- Born: 1964 (age 61–62) United States
- Education: University of Massachusetts Amherst Harvard Graduate School of Education
- Occupations: Author, journalist, educator, scholar and philanthropic adviser
- Writing career
- Notable work: The Children in Room E4: American Education on Trial

= Susan E. Eaton =

American writer (born 1964)

Susan E. Eaton (born 1964) is an American author, journalist, educator, scholar and philanthropic adviser. She is Professor of Practice and Director of the Sillerman Center for the Advancement of Philanthropy at the Heller School for Social Policy at Brandeis University.

==Career==
She is an adjunct lecturer at the Harvard University Graduate School of Education. Eaton's work has centered around civil rights in education, school desegregation, racial and ethnic diversity and inclusion in K-12 schools and immigration-related practice and policy at the state and local levels.

She is the author of the books Integration Nation: Immigrants, Refugees and America at its Best, The Children in Room E4: American Education on Trial; The Other Boston Busing Story; and with Gary Orfield, co-author of Dismantling Desegregation: The Quiet Reversal of Brown v. Board of Education.

Eaton founded and co-directed the storytelling project One Nation Indivisible, ("Our Staff") from which the book Integration Nation grew. Her writing has also appeared in The Nation, The New York Times and other publications.

From 2006 to 2015, Eaton was the research director at the Charles Hamilton Houston Institute for Race and Justice at Harvard Law School.

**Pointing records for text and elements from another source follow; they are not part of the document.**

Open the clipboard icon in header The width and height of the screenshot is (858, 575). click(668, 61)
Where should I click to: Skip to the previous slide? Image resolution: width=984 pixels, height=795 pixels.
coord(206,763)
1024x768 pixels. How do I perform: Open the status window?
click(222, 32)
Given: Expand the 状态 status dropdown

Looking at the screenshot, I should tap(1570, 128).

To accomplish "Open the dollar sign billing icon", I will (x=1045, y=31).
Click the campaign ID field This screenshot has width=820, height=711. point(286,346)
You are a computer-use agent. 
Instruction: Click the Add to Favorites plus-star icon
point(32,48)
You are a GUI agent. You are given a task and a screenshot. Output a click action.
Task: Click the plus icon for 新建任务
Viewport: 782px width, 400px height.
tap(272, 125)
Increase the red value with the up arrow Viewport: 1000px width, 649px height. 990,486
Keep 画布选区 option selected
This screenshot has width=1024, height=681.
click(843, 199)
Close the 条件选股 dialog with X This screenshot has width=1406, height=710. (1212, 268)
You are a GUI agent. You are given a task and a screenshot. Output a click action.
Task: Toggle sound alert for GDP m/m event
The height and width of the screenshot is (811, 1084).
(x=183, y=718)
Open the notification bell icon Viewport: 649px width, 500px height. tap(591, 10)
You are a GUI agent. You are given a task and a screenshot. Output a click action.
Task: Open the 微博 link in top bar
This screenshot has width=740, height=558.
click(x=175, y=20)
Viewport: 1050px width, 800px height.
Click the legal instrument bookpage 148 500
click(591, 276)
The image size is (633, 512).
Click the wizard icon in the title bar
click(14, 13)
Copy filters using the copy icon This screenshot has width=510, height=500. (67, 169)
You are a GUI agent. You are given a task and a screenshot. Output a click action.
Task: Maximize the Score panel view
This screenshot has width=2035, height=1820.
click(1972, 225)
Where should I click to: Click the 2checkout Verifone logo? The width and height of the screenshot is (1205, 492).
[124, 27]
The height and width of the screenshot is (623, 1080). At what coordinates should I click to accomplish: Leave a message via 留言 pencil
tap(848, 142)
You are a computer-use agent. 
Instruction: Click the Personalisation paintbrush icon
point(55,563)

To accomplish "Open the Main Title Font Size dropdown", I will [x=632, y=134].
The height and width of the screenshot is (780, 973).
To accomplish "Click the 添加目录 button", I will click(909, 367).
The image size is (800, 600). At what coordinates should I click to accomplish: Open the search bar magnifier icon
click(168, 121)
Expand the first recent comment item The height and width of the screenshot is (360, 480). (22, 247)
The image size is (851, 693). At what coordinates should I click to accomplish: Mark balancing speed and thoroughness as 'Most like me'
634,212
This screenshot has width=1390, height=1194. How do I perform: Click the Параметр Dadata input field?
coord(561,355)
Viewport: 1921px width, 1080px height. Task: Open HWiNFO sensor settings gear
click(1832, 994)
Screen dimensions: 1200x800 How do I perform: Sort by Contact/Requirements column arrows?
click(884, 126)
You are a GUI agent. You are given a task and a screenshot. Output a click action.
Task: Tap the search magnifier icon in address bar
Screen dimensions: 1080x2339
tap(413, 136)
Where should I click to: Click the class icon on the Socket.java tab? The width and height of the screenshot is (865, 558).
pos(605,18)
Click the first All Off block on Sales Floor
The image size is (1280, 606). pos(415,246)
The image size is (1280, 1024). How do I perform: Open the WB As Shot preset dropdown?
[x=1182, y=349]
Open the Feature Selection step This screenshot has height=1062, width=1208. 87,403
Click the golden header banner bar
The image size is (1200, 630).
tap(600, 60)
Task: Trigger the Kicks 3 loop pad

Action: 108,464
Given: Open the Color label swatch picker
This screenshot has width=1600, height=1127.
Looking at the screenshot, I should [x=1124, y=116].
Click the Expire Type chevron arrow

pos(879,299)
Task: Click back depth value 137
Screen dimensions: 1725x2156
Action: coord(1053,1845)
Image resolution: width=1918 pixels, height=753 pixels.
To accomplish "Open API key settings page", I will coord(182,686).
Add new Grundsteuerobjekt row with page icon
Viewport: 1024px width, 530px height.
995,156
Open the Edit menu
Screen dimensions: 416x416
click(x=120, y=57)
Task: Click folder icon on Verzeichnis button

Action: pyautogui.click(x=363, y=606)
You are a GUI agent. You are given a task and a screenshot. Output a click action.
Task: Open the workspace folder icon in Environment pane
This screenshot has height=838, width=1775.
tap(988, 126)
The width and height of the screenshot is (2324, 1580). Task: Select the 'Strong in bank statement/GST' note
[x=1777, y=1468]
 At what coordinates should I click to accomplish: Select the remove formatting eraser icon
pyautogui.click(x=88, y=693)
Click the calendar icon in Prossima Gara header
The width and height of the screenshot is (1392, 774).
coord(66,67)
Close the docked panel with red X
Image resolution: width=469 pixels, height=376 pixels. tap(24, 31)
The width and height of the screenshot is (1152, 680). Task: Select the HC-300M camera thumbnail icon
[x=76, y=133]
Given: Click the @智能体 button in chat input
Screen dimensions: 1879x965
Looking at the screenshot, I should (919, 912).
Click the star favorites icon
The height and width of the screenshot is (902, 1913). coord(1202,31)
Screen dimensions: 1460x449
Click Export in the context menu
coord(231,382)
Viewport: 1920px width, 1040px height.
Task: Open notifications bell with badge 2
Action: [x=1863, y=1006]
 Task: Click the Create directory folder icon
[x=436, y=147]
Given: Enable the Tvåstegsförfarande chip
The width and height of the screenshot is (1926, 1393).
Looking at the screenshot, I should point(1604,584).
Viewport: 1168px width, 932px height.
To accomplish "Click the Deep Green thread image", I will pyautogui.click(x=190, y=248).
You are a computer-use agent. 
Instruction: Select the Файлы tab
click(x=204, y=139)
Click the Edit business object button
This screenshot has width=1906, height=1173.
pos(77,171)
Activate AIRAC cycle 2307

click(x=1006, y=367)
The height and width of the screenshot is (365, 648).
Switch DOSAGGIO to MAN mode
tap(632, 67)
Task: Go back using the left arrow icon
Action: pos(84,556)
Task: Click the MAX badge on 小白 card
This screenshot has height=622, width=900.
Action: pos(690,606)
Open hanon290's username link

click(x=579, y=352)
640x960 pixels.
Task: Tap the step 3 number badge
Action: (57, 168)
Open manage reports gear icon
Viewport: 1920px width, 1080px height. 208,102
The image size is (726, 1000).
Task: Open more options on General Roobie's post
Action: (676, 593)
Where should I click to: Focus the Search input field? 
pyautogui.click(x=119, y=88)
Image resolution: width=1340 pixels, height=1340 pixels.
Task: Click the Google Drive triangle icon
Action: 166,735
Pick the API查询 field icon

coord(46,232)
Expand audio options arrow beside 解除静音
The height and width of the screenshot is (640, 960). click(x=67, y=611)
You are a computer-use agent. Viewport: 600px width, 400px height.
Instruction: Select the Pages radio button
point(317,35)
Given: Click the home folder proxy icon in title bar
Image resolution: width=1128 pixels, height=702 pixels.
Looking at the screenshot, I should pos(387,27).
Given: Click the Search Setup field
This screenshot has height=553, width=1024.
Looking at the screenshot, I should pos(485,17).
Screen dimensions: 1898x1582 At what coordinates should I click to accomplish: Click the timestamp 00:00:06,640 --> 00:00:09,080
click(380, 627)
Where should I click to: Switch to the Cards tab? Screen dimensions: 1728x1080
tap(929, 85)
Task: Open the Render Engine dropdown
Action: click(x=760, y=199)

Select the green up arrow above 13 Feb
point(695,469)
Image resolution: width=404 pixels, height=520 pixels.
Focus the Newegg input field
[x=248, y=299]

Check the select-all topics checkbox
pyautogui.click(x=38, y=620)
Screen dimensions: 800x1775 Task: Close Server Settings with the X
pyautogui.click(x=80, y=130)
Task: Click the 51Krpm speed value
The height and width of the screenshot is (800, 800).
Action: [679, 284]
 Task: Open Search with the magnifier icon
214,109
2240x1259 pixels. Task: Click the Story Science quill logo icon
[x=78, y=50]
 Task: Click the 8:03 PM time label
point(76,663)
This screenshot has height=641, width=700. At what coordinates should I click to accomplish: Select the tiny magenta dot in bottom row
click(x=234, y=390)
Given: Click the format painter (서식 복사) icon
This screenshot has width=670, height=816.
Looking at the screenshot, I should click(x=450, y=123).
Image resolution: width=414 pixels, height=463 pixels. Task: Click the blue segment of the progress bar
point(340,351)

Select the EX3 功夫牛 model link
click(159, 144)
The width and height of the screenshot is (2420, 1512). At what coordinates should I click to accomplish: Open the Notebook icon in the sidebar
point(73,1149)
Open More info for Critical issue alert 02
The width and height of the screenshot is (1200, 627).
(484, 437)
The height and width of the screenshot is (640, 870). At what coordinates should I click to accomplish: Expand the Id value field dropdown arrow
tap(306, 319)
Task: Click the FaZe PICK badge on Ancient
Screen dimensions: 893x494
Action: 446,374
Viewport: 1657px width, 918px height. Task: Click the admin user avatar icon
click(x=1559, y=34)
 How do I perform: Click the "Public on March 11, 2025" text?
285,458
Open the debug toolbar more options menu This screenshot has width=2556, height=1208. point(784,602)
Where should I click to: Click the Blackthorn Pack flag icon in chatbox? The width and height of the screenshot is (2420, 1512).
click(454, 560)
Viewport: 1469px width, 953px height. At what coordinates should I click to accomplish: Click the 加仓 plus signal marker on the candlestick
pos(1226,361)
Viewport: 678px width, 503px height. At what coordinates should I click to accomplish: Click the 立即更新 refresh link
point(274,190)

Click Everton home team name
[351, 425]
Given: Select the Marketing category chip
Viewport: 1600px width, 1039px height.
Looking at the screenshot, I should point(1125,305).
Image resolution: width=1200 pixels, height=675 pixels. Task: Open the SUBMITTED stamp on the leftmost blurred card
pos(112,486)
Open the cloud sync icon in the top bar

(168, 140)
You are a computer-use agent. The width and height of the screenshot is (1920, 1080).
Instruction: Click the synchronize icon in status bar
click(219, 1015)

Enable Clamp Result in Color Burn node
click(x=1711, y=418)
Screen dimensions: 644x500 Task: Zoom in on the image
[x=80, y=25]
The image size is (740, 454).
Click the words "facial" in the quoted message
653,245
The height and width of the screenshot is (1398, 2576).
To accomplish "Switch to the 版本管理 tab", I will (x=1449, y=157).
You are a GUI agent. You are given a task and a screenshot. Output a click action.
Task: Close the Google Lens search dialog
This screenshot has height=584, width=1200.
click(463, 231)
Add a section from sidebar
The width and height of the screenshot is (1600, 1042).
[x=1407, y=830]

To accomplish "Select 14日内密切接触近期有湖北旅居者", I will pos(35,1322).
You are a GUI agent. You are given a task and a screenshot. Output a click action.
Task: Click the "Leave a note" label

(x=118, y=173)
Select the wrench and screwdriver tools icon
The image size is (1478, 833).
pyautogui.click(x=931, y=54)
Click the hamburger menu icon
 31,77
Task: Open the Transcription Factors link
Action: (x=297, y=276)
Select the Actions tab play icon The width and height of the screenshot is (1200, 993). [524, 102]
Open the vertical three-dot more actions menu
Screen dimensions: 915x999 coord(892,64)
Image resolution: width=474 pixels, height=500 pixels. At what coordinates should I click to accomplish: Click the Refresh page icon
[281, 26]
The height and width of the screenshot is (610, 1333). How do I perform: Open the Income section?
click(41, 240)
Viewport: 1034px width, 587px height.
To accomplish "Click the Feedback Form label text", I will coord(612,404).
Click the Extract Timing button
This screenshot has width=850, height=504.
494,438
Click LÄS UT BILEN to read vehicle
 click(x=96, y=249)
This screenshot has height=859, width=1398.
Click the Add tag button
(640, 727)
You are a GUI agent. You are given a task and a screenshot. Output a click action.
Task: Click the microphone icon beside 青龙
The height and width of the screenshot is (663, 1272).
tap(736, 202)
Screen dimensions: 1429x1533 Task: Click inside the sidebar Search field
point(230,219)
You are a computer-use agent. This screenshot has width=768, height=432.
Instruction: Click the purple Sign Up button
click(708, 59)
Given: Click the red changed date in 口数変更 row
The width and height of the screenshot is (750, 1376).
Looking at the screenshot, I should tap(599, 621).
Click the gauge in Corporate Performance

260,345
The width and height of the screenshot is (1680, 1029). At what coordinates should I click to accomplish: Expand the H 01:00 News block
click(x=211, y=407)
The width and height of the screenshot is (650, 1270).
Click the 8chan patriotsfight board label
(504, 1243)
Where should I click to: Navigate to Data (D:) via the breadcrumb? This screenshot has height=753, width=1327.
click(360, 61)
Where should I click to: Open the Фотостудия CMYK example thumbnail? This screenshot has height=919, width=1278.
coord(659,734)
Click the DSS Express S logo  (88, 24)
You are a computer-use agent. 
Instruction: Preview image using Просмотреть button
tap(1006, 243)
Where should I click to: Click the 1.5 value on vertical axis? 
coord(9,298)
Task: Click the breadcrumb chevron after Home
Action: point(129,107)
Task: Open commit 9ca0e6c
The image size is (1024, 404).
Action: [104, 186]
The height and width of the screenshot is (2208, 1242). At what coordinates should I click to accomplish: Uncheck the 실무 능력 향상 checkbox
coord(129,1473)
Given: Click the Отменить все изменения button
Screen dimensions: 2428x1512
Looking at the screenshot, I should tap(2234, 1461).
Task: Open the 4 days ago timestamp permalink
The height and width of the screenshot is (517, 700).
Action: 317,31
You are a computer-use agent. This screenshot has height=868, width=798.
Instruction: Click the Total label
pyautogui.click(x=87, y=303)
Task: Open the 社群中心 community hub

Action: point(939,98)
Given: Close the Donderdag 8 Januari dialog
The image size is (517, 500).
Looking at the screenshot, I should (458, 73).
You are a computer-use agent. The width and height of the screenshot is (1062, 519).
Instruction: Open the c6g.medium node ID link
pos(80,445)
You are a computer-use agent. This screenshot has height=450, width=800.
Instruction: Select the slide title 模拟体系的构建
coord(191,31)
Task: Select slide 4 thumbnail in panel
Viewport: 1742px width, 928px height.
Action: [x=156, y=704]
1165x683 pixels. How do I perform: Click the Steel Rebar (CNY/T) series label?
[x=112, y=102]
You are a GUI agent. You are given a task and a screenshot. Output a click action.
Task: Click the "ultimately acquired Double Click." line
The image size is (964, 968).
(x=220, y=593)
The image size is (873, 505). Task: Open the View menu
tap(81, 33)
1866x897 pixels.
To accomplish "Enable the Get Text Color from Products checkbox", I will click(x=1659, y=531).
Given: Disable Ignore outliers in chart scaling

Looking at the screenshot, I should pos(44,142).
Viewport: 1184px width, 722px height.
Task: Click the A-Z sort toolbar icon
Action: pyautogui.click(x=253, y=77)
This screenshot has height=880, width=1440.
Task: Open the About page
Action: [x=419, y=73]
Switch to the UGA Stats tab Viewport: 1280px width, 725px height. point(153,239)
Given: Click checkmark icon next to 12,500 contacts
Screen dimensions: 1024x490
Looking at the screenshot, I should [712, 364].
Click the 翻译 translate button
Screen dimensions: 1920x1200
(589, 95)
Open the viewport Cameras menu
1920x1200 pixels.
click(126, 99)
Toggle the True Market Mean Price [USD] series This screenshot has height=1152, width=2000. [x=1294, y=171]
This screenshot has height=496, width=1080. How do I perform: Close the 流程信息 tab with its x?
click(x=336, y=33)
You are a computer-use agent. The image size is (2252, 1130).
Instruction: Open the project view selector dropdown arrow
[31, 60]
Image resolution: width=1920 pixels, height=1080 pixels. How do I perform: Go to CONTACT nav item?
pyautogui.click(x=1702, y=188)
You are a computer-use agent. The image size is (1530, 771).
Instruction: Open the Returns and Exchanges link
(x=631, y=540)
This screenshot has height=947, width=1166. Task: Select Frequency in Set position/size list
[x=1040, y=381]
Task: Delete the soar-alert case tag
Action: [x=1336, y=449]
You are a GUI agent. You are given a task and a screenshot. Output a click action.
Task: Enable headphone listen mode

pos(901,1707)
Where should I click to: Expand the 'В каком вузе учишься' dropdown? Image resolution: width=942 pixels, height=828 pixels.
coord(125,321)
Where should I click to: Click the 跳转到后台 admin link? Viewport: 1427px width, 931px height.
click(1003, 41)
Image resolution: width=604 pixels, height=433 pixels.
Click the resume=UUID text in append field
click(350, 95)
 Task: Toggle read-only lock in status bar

Integration Nation is the WSU Common Reading for the 2016–17 academic year.

==Books==

- Dismantling Desegregation: The Quiet Reversal of Brown V. Board of Education. New York: New Press, 1996 ISBN 9781565843059
- The Other Boston Busing Story: What's Won and Lost Across the Boundary Line. New Haven: Yale University Press, 2001. ISBN 9780300087659
- The Children in Room E4: American Education on Trial. Chapel Hill, N.C: Algonquin Books of Chapel Hill, 2007. ISBN 9781565124882
- Integration Nation: Immigrants, Refugees, and America at Its Best. The New Press, 2016, p. 192. ISBN 9781620970959.